(Pointing records for text and elements)
>> Start

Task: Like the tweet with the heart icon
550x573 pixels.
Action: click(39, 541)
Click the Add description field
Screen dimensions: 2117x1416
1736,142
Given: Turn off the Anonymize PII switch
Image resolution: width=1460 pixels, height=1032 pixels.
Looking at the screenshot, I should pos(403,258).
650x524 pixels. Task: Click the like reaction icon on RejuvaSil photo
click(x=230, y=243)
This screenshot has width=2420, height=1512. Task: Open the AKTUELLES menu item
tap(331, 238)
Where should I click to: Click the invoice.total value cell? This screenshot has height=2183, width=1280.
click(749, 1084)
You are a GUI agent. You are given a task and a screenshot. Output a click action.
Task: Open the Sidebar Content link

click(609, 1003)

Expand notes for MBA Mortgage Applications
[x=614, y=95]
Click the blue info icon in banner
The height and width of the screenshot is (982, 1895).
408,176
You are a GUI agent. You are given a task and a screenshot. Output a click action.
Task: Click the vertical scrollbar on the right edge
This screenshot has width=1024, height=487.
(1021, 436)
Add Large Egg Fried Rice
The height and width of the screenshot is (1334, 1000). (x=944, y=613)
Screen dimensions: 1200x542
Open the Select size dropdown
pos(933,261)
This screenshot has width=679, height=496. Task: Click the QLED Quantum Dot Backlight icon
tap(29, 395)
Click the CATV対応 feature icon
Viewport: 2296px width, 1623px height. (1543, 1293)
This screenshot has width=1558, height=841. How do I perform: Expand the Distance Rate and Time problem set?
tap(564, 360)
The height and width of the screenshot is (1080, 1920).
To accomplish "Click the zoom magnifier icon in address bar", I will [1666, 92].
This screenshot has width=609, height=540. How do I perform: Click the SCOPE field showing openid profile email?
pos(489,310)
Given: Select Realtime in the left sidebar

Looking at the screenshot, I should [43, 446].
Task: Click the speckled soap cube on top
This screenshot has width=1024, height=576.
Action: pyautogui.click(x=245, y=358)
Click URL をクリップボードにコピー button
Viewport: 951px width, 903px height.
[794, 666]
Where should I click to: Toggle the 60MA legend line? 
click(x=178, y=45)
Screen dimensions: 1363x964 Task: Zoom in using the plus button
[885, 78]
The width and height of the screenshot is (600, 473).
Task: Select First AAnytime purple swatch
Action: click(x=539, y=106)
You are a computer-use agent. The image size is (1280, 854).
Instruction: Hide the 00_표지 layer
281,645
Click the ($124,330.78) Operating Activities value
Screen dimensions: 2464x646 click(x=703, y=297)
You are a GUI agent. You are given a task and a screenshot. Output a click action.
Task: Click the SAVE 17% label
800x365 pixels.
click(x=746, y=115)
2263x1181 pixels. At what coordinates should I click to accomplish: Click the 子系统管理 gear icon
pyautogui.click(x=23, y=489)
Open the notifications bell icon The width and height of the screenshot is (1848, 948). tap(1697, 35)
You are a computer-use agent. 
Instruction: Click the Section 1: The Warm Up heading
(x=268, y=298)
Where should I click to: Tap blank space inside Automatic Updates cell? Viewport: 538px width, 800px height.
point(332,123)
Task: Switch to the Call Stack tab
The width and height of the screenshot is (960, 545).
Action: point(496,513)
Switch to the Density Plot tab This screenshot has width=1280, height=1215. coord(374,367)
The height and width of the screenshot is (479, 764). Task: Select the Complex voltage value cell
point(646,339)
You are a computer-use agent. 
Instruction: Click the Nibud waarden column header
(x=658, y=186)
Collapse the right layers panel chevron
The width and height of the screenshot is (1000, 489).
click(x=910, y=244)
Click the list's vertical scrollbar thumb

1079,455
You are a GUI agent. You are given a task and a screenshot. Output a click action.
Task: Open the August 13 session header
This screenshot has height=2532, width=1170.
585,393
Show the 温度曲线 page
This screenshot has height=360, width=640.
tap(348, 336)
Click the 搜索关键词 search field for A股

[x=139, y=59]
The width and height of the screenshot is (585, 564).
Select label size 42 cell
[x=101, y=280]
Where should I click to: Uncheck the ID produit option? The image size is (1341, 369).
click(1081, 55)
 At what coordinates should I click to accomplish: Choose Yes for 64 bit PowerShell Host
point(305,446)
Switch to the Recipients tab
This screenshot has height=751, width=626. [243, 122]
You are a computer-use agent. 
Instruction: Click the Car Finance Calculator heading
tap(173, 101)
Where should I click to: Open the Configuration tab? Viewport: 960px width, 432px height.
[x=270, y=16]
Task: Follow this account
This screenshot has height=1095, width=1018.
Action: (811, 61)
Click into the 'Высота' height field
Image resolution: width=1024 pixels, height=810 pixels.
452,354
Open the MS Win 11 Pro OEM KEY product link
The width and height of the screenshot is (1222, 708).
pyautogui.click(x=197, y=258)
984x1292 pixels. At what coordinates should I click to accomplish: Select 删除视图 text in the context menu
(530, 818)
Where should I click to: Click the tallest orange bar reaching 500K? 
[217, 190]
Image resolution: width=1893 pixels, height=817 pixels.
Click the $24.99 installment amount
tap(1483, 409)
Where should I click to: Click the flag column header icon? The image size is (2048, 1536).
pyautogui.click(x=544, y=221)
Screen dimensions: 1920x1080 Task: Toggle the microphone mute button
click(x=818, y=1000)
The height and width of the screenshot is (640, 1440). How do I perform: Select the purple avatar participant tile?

>> End

● Exercise:
Reproduce every line of these records verbatim, from the first to the last.

● Exercise solution:
Task: Like the tweet with the heart icon
550x573 pixels.
Action: click(39, 541)
Click the Add description field
Screen dimensions: 2117x1416
1736,142
Given: Turn off the Anonymize PII switch
Image resolution: width=1460 pixels, height=1032 pixels.
Looking at the screenshot, I should pos(403,258).
650x524 pixels. Task: Click the like reaction icon on RejuvaSil photo
click(x=230, y=243)
This screenshot has width=2420, height=1512. Task: Open the AKTUELLES menu item
tap(331, 238)
Where should I click to: Click the invoice.total value cell? This screenshot has height=2183, width=1280.
click(749, 1084)
You are a GUI agent. You are given a task and a screenshot. Output a click action.
Task: Open the Sidebar Content link

click(609, 1003)

Expand notes for MBA Mortgage Applications
[x=614, y=95]
Click the blue info icon in banner
The height and width of the screenshot is (982, 1895).
408,176
You are a GUI agent. You are given a task and a screenshot. Output a click action.
Task: Click the vertical scrollbar on the right edge
This screenshot has width=1024, height=487.
(1021, 436)
Add Large Egg Fried Rice
The height and width of the screenshot is (1334, 1000). (x=944, y=613)
Screen dimensions: 1200x542
Open the Select size dropdown
pos(933,261)
This screenshot has width=679, height=496. Task: Click the QLED Quantum Dot Backlight icon
tap(29, 395)
Click the CATV対応 feature icon
Viewport: 2296px width, 1623px height. (1543, 1293)
This screenshot has width=1558, height=841. How do I perform: Expand the Distance Rate and Time problem set?
tap(564, 360)
The height and width of the screenshot is (1080, 1920).
To accomplish "Click the zoom magnifier icon in address bar", I will [1666, 92].
This screenshot has width=609, height=540. How do I perform: Click the SCOPE field showing openid profile email?
pos(489,310)
Given: Select Realtime in the left sidebar

Looking at the screenshot, I should [43, 446].
Task: Click the speckled soap cube on top
This screenshot has width=1024, height=576.
Action: pyautogui.click(x=245, y=358)
Click URL をクリップボードにコピー button
Viewport: 951px width, 903px height.
[794, 666]
Where should I click to: Toggle the 60MA legend line? 
click(x=178, y=45)
Screen dimensions: 1363x964 Task: Zoom in using the plus button
[885, 78]
The width and height of the screenshot is (600, 473).
Task: Select First AAnytime purple swatch
Action: click(x=539, y=106)
You are a computer-use agent. The image size is (1280, 854).
Instruction: Hide the 00_표지 layer
281,645
Click the ($124,330.78) Operating Activities value
Screen dimensions: 2464x646 click(x=703, y=297)
You are a GUI agent. You are given a task and a screenshot. Output a click action.
Task: Click the SAVE 17% label
800x365 pixels.
click(x=746, y=115)
2263x1181 pixels. At what coordinates should I click to accomplish: Click the 子系统管理 gear icon
pyautogui.click(x=23, y=489)
Open the notifications bell icon The width and height of the screenshot is (1848, 948). tap(1697, 35)
You are a computer-use agent. 
Instruction: Click the Section 1: The Warm Up heading
(x=268, y=298)
Where should I click to: Tap blank space inside Automatic Updates cell? Viewport: 538px width, 800px height.
point(332,123)
Task: Switch to the Call Stack tab
The width and height of the screenshot is (960, 545).
Action: point(496,513)
Switch to the Density Plot tab This screenshot has width=1280, height=1215. coord(374,367)
The height and width of the screenshot is (479, 764). Task: Select the Complex voltage value cell
point(646,339)
You are a computer-use agent. 
Instruction: Click the Nibud waarden column header
(x=658, y=186)
Collapse the right layers panel chevron
The width and height of the screenshot is (1000, 489).
click(x=910, y=244)
Click the list's vertical scrollbar thumb

1079,455
You are a GUI agent. You are given a task and a screenshot. Output a click action.
Task: Open the August 13 session header
This screenshot has height=2532, width=1170.
585,393
Show the 温度曲线 page
This screenshot has height=360, width=640.
tap(348, 336)
Click the 搜索关键词 search field for A股

[x=139, y=59]
The width and height of the screenshot is (585, 564).
Select label size 42 cell
[x=101, y=280]
Where should I click to: Uncheck the ID produit option? The image size is (1341, 369).
click(1081, 55)
 At what coordinates should I click to accomplish: Choose Yes for 64 bit PowerShell Host
point(305,446)
Switch to the Recipients tab
This screenshot has height=751, width=626. [243, 122]
You are a computer-use agent. 
Instruction: Click the Car Finance Calculator heading
tap(173, 101)
Where should I click to: Open the Configuration tab? Viewport: 960px width, 432px height.
[x=270, y=16]
Task: Follow this account
This screenshot has height=1095, width=1018.
Action: (811, 61)
Click into the 'Высота' height field
Image resolution: width=1024 pixels, height=810 pixels.
452,354
Open the MS Win 11 Pro OEM KEY product link
The width and height of the screenshot is (1222, 708).
pyautogui.click(x=197, y=258)
984x1292 pixels. At what coordinates should I click to accomplish: Select 删除视图 text in the context menu
(530, 818)
Where should I click to: Click the tallest orange bar reaching 500K? 
[217, 190]
Image resolution: width=1893 pixels, height=817 pixels.
Click the $24.99 installment amount
tap(1483, 409)
Where should I click to: Click the flag column header icon? The image size is (2048, 1536).
pyautogui.click(x=544, y=221)
Screen dimensions: 1920x1080 Task: Toggle the microphone mute button
click(x=818, y=1000)
The height and width of the screenshot is (640, 1440). How do I perform: Select the purple avatar participant tile?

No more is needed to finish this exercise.